**Work to be completed:** Set out exactly, line by line, the stretch of data below that begins at the line containing "Instruction: Select the Настройки tab" and ends at the line containing "This screenshot has height=871, width=1177.", with both ends kept.

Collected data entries
^^^^^^^^

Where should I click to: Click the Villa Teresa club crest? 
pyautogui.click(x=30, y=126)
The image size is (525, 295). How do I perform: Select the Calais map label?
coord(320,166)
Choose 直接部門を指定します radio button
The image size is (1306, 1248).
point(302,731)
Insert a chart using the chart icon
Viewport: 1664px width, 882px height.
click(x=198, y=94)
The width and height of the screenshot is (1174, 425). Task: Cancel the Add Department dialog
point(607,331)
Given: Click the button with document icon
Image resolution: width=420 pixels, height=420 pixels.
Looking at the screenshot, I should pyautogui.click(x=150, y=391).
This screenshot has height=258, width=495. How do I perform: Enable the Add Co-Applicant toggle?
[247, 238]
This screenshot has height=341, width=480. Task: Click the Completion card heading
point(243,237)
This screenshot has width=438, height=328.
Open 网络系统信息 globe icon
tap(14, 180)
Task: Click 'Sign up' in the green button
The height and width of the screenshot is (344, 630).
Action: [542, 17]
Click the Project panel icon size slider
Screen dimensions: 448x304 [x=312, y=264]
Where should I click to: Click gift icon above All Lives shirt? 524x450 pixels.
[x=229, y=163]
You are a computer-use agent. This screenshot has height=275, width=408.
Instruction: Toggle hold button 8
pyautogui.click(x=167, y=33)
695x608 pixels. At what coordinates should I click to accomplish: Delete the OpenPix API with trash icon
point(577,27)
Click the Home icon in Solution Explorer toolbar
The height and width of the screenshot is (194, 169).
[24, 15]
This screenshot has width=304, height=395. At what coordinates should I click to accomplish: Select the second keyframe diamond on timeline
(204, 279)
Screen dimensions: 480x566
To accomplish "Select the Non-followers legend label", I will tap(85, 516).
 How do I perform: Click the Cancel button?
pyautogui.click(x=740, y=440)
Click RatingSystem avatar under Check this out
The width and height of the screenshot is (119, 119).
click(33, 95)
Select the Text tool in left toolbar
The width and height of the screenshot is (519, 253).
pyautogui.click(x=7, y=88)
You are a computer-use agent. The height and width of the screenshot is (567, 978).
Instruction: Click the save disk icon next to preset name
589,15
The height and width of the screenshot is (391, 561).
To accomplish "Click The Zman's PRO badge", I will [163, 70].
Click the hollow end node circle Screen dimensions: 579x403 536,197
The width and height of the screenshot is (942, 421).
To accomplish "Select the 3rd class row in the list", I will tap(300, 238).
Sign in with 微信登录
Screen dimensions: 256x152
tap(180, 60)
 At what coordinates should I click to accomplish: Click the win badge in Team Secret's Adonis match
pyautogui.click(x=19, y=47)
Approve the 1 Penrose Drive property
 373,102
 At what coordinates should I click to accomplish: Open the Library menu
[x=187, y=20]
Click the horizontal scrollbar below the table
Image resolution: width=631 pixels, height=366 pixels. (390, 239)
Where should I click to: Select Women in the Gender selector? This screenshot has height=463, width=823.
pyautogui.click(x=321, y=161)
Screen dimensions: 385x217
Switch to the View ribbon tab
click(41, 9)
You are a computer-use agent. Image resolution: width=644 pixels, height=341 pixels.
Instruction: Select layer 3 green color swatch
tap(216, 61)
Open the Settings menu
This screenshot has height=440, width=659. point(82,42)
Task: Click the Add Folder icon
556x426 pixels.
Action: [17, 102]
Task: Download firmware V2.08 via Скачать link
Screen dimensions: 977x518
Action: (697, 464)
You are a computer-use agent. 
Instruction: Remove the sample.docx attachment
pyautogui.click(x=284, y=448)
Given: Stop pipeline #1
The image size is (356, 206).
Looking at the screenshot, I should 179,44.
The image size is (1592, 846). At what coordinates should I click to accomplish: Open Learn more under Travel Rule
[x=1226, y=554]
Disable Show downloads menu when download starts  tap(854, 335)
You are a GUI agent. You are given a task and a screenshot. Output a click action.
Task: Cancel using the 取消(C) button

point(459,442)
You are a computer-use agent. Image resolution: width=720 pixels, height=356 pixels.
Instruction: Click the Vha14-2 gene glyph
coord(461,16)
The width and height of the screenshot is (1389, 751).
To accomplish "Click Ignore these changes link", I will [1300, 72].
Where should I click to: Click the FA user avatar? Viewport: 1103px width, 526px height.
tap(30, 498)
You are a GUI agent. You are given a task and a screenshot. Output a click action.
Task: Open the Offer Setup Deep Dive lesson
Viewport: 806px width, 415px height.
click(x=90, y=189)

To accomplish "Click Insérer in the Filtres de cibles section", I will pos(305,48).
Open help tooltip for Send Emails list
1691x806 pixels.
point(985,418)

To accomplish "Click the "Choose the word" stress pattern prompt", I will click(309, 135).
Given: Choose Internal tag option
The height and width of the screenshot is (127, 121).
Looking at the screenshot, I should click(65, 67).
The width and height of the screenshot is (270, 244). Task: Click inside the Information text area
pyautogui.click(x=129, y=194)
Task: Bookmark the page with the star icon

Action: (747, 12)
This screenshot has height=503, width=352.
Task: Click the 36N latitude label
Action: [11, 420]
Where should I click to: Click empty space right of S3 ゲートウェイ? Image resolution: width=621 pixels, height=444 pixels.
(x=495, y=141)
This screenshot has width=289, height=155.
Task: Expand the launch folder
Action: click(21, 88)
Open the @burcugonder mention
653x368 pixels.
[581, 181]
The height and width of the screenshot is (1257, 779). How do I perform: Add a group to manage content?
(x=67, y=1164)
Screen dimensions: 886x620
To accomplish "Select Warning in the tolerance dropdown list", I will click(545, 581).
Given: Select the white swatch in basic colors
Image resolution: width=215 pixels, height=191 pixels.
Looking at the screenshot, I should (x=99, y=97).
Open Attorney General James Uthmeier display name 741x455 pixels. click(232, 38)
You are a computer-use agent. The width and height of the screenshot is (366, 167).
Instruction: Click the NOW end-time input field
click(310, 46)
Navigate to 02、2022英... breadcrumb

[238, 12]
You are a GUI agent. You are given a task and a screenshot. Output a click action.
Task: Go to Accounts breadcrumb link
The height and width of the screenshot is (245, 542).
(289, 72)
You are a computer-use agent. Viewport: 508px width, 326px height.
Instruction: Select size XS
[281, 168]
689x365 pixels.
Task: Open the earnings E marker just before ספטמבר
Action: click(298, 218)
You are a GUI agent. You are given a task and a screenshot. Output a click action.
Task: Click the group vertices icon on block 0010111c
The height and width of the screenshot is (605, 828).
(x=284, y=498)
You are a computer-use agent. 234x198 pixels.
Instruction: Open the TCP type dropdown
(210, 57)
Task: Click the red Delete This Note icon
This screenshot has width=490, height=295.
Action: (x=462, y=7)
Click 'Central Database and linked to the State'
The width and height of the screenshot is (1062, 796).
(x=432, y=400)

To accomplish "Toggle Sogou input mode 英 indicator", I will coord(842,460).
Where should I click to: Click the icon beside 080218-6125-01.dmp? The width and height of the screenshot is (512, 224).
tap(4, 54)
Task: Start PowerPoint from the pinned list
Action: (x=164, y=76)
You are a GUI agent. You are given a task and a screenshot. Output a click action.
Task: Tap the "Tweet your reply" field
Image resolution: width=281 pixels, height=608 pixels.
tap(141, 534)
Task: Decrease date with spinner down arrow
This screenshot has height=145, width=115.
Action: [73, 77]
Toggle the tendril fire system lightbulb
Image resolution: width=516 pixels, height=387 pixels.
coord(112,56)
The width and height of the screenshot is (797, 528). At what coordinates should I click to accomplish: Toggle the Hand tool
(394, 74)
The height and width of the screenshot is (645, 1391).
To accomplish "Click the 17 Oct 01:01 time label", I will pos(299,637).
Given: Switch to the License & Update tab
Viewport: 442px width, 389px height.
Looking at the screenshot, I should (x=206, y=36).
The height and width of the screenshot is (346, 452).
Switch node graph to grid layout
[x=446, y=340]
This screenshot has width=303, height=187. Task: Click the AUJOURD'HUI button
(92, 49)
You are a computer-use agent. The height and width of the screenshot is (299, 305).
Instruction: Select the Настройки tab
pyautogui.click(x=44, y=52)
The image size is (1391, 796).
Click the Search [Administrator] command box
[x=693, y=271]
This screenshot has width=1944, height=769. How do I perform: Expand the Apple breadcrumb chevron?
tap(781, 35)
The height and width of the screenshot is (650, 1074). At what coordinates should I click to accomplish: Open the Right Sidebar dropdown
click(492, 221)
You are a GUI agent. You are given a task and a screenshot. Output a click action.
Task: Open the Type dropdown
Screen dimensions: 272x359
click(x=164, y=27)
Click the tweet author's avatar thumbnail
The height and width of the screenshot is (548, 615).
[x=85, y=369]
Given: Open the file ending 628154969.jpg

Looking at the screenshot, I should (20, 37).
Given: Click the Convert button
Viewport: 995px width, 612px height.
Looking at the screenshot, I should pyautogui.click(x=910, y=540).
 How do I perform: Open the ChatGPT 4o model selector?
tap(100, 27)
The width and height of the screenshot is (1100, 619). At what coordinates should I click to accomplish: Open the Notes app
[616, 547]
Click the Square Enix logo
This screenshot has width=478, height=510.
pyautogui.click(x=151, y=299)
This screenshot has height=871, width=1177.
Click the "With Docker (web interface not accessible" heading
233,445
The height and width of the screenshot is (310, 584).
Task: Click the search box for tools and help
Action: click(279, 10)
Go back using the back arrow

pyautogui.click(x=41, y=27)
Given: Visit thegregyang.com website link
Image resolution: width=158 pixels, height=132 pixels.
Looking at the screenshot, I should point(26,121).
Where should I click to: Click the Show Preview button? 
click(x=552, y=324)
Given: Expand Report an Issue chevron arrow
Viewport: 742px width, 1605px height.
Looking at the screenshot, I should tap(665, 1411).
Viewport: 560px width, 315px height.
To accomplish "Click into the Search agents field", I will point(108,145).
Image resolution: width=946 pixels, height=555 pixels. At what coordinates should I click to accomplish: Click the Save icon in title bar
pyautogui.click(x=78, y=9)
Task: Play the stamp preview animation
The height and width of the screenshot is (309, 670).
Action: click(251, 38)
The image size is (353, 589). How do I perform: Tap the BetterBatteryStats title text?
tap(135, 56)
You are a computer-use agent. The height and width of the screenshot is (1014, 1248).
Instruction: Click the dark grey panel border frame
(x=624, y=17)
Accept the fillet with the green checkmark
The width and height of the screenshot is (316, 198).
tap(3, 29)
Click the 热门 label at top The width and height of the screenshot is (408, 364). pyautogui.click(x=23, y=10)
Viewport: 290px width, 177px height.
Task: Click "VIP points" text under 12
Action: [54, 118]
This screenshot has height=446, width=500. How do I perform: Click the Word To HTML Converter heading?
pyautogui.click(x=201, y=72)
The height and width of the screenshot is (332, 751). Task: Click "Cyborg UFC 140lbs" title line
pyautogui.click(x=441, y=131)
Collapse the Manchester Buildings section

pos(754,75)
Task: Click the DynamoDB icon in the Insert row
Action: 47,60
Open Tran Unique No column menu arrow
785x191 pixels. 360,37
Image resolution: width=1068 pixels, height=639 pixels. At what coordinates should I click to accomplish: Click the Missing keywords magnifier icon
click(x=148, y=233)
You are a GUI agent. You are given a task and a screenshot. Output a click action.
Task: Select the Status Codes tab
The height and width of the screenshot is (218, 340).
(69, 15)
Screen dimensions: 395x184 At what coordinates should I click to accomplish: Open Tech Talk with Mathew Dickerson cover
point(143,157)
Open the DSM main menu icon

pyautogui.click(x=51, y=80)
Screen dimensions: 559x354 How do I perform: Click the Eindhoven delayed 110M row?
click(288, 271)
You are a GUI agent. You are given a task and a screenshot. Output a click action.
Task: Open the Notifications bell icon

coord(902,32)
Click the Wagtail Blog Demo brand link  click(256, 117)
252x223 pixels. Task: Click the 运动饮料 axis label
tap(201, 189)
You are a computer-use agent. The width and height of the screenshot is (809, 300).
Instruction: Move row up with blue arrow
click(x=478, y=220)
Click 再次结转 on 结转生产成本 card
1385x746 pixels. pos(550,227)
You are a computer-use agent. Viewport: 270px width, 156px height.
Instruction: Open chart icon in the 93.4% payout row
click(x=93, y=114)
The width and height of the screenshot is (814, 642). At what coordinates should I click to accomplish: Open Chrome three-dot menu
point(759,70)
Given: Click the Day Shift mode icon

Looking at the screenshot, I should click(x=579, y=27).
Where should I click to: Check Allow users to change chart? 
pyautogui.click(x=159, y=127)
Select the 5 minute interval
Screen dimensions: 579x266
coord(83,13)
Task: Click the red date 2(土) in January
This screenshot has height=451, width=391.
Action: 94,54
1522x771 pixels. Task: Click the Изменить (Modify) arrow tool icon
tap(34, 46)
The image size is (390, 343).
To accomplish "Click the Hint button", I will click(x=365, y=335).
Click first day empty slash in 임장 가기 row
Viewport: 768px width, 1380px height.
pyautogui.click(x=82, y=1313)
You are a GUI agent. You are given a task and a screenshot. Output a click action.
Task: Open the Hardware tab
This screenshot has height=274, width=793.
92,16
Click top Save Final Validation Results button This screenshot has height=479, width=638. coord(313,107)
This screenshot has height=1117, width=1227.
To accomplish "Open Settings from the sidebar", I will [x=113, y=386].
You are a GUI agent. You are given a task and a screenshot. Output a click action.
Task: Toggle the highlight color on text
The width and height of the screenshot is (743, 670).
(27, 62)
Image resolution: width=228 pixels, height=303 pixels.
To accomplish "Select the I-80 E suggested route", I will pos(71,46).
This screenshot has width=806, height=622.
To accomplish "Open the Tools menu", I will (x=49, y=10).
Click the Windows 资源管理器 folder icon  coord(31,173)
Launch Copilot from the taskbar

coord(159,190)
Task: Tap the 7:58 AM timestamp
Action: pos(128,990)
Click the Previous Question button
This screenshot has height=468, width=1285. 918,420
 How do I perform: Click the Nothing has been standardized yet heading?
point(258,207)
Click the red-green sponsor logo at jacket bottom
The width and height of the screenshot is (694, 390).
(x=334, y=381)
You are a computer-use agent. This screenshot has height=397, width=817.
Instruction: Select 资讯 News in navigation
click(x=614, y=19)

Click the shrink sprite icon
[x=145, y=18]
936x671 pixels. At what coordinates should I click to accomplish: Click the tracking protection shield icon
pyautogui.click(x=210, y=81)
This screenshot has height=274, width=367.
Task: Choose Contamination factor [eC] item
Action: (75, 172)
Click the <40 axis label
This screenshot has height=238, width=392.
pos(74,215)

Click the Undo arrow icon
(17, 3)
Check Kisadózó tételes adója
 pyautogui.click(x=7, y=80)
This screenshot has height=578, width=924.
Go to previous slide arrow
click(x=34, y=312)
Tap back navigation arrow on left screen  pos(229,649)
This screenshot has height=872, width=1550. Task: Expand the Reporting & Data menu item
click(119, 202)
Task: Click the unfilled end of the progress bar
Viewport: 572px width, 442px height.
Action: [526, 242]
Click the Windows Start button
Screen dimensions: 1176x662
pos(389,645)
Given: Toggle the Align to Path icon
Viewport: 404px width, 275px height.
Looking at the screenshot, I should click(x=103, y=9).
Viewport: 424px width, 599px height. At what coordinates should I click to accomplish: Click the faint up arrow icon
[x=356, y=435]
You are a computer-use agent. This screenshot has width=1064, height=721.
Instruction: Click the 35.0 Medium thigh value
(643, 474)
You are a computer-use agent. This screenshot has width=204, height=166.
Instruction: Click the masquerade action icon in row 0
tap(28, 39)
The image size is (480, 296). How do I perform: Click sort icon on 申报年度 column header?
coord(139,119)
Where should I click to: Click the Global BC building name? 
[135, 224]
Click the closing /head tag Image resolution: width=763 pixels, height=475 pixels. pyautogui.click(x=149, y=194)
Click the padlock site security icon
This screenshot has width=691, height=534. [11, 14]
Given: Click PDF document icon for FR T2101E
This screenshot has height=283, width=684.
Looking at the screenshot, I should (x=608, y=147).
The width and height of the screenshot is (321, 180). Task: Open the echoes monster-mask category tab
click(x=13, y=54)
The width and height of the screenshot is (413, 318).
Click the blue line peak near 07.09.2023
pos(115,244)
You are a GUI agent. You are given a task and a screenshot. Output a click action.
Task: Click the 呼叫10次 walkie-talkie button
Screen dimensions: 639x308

^^^^^^^^

**Answer to the exercise:**
Instruction: Select the Настройки tab
pyautogui.click(x=44, y=52)
The image size is (1391, 796).
Click the Search [Administrator] command box
[x=693, y=271]
This screenshot has width=1944, height=769. How do I perform: Expand the Apple breadcrumb chevron?
tap(781, 35)
The height and width of the screenshot is (650, 1074). At what coordinates should I click to accomplish: Open the Right Sidebar dropdown
click(492, 221)
You are a GUI agent. You are given a task and a screenshot. Output a click action.
Task: Open the Type dropdown
Screen dimensions: 272x359
click(x=164, y=27)
Click the tweet author's avatar thumbnail
The height and width of the screenshot is (548, 615).
[x=85, y=369]
Given: Open the file ending 628154969.jpg

Looking at the screenshot, I should (20, 37).
Given: Click the Convert button
Viewport: 995px width, 612px height.
Looking at the screenshot, I should pyautogui.click(x=910, y=540).
 How do I perform: Open the ChatGPT 4o model selector?
tap(100, 27)
The width and height of the screenshot is (1100, 619). At what coordinates should I click to accomplish: Open the Notes app
[616, 547]
Click the Square Enix logo
This screenshot has width=478, height=510.
pyautogui.click(x=151, y=299)
This screenshot has height=871, width=1177.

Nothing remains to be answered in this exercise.